What to do -
Continue the passage about Castaneda and don Juan from its last sentence, ignoring the entries that follow it.

However, by Journey to Ixtlan, the third book in the series, Castaneda had realized that natural chemicals were only a spur to spiritual development. The seemingly endless trials and weird experiences that the author goes through makes for gripping reading.
Castaneda does not at first understand such strange ideas, but is willing to humor the old man. Don Juan admits he has created a fog around his life on purpose, because there is great freedom in being anonymous.
In contrast, his younger charge is fully known and therefore taken for granted. The thoughts of other people continue to shape his identity, and everything he does he must explain to others. He seems to know a lot about Castaneda that the author has never revealed to him, such as the fact that he still regrets the loss of a girlfriend. Don Juan suggests that she left him because he was always available to her, which led to routine and boredom.
He needs to adopt the mindset of a hunter, who is never a slave to routine. If a hunter knows the routines of their prey, they have them cornered. To avoid becoming prey ourselves, we must break our routines - become less easily placed. In his eyes, the younger man has committed two interrelated sins: he has little appreciation of the mystery of the universe, and consequently is too obvious a person.

Given records -
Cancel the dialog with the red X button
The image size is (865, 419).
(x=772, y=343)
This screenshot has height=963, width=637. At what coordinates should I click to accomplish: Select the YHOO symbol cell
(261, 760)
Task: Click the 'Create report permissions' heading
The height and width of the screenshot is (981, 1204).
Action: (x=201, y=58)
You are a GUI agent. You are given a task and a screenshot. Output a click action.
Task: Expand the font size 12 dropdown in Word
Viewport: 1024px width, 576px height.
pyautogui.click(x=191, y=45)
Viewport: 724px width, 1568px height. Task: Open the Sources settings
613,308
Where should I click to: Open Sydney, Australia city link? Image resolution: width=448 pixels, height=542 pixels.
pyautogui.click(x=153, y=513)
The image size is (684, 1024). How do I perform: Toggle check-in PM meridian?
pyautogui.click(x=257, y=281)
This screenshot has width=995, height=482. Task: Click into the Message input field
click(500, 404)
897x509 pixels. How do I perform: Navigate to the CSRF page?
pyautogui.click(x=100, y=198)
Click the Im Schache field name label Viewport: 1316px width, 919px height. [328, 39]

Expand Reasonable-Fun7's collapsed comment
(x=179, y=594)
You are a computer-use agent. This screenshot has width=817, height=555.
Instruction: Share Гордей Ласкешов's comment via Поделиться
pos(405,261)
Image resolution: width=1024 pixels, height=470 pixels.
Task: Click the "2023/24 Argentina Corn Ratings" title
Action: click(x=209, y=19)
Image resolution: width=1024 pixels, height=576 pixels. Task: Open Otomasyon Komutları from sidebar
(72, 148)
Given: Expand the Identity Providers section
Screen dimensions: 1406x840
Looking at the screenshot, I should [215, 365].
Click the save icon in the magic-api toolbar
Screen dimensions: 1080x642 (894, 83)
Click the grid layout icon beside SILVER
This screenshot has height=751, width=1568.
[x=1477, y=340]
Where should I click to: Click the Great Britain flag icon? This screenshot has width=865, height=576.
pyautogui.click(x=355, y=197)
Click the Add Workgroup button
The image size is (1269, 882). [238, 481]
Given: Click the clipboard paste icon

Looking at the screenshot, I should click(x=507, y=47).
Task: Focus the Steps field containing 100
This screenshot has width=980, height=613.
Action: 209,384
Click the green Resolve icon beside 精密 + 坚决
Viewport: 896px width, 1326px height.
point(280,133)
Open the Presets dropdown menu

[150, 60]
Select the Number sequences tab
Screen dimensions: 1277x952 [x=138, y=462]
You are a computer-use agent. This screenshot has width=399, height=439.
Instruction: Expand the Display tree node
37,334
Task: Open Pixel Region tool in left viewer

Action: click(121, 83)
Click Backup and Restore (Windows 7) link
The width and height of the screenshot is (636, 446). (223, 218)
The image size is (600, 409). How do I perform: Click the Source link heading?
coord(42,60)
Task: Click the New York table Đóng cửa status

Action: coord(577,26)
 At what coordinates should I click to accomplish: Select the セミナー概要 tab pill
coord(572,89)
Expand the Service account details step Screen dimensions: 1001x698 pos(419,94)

Exercise result -
To help him get rid of his self-importance, don Juan makes him talk to plants - they are, after all, his equals. His self-importance has prevented him from really seeing the world: "You are like a horse with blinders", Don Juan tells him, "all you see is yourself apart from everything else.
If he has this awareness, he will live differently. Out in the desert, put through various trials by his mentor, Castaneda cannot be blamed for being almost driven mad. But he comes round to the idea that death can be his best adviser, admitting: "The pettiness of being annoyed with him was monstrous in the light of my death.
This will make him love life. Thinking he had plenty of time had turned him into a timid half-man. We have the bodies of adults but not the mind of a real man or woman.
The great sin, don Juan teaches us, is ever to think that life itself is not good. Whether in failure or success, we must never take our eyes from the fact that it is an amazing world, and we must rise to its challenges and love life. There has been much controversy over whether don Juan was a real person and whether the don Juan books were based on real events.
Castaneda maintained that they were not fiction, yet because their contents seem so unreal, they could easily be taken as such. You are unlikely to understand everything in the Castaneda books, but they stir something in us, a reminder of a body of learning that predates the written word. Sorcery harks back to a time in human history when people were ironically more open, willing to accept that there may be realities beyond those that we perceive before our eyes.
I wanted to convince you that you must learn to make every act count, since you are going to be here for only a short while; in fact, too short for witnessing all the marvels of it.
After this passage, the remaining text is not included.